The average specialty medication costs approximately $20,000 per year per patient, which is putting an enormous financial strain on our health care system. The need for specialty pharmacies for providing the best possible care for patients requiring specialty medications is evident. The question is “How can specialty pharmacy impact the health care system positively and not fragment care or confuse patients about their care?”

This brings a remarkable opportunity for community specialty pharmacies, where we can take a comprehensive approach in managing patients’ multiple disease states. It’s just as important for a patient to take his/her warfarin, insulin, propafenone, or levetiracetam as it is to take his/ her glatiramer or adalimumab. If the goal is to improve patients’ outcomes and reduce cost over the term of their illness, then must you not look at the complete picture?

In our specialty pharmacy practice, we offer individualized medication management programs and special packaging for our patients, including over-the-counter vitamins, supplements, and nutritional products. These programs are designed to ensure that our patients are compliant with all their medications.

The challenge that all community specialty pharmacies face is when payers, PBMs, and manufacturers limit or restrict the distribution of specialty medications. Across the country, specialty pharmacies offer tremendous programs and services to benefit patients. Therefore, specialty programs should not be controlled by the PBM industry alone, especially when glaring conflicts of interest exist between the customer (insurer) and its stockholders.

As an example, a PBM with more than $60 billion in revenue and more than $4.3 billion in profits has 2 marketing brochures—one that shows payers how it can save them money on specialty medication by using their own specialty pharmacy and managing the patient, and the other for Wall Street ensuring stockholders and investors that they will increase profits by increasing their specialty business.

Manufacturers choose closed distribution systems (limited distributed networks) to control inventory and data, and to comply with restrictive REMS, but in the process frustrate patients, hospitals, physicians, and retail providers.
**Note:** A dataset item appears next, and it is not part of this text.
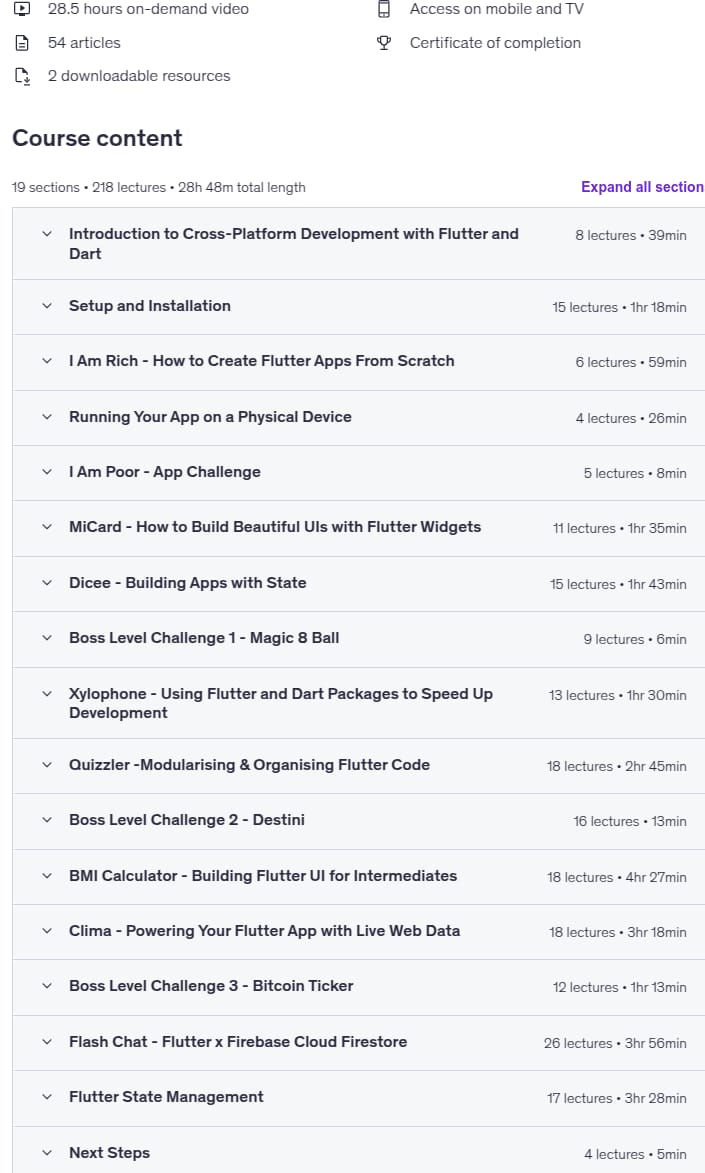The height and width of the screenshot is (1173, 705).
Task: Expand the I Am Poor section chevron
Action: click(x=46, y=472)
By only allowing a handful of providers to have access to the medication, manufacturers are limiting patient choice, a hallmark of our country’s freedom. We need to develop a better distribution channel where all qualified specialty pharmacies can have access to these medications, allowing the manufacturers inventory control and data without limiting patients’ rights and delaying the delivery of care.

We are all in this together. Insurers will need to address the rising costs associated with specialty medications. PBMs need to manage the specialty benefits for a payer. Manufacturers have developed wonderful support programs around these medications. And specialty pharmacies have developed programs to deliver these medications, while ensuring compliance and adherence to provide the best possible outcomes in improving our patients’ lives. I am certain that all the stakeholders will agree that the first priority is the patient.

With that in mind, we all need to work together in developing solutions that have a positive impact on patients while containing costs. One thing is certain: if we limit access to patients or mandate only using certain providers, it will not benefit our patients. SPT

Nicholas Karalis, RPh, is a specialty pharmacist and co-owner of Elwyn Specialty Care, which offers specialty pharmacy services in HIV, oncology, hepatitis C, multiple sclerosis, rheumatoid arthritis, Crohn’s disease, psoriasis, and other areas. A leading voice in community pharmacy, he is a founding member and board member of the Community Specialty Pharmacy Network, as well as a member of the Cardinal Health National Home Health Care Advisory Board. Mr. Karalis is an editorial board member of Specialty Pharmacy Times.